Given data:
--------

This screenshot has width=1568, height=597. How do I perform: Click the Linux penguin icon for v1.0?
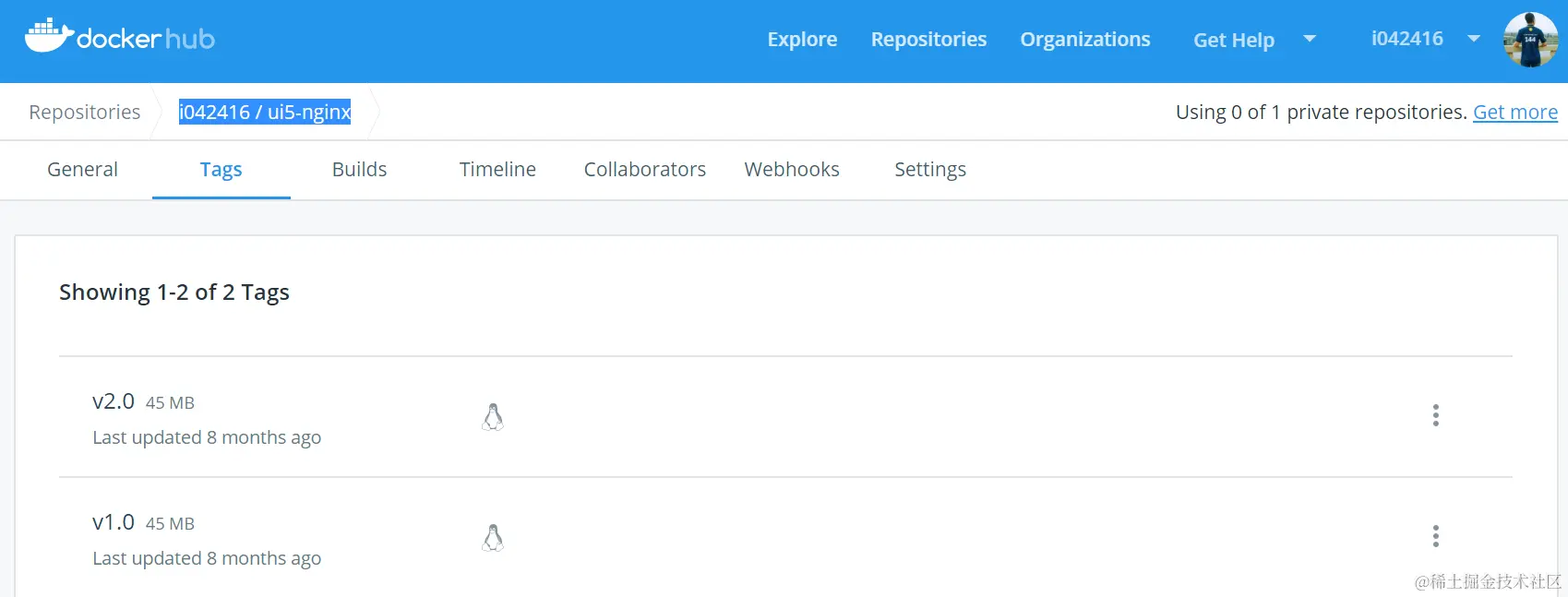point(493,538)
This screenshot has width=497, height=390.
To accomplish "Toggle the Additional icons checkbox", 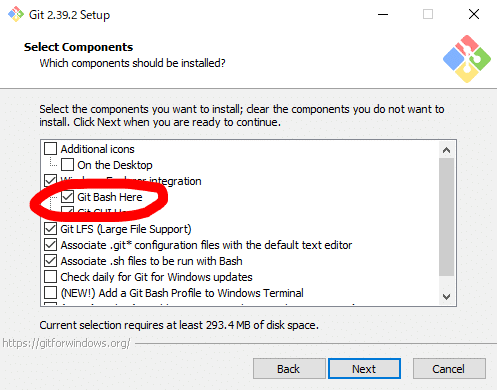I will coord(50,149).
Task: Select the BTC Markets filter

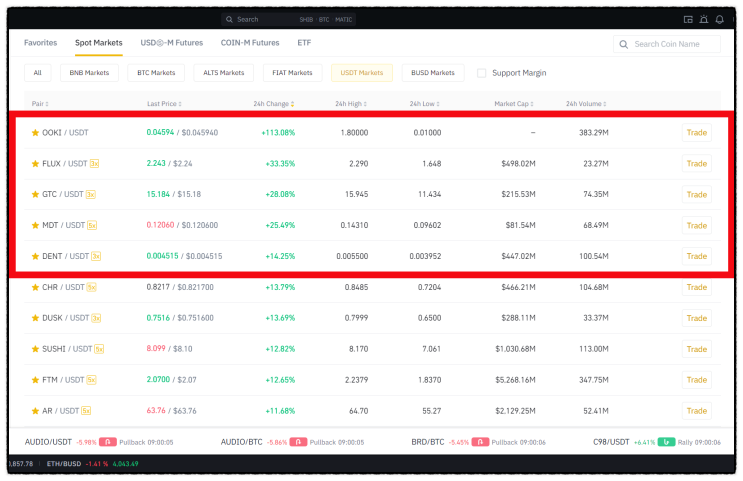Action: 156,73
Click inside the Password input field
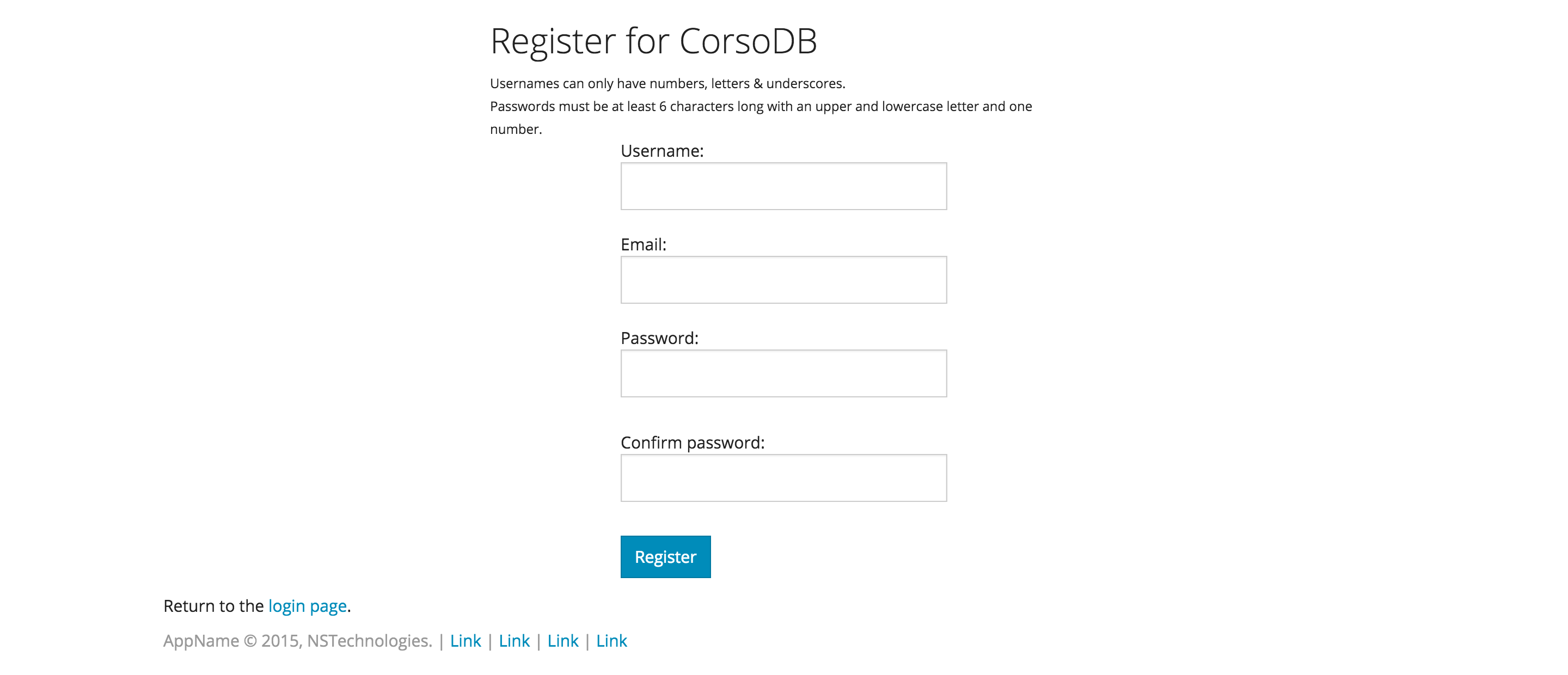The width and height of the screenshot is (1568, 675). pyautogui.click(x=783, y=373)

--------

What to produce: Copy the records above word for word, starting at the line that contains "Task: Select the BTC Markets filter" and going through the last line of the records. Leave the pictures out of your copy.

Result for this exercise:
Task: Select the BTC Markets filter

Action: 156,73
Click inside the Password input field
The width and height of the screenshot is (1568, 675). pyautogui.click(x=783, y=373)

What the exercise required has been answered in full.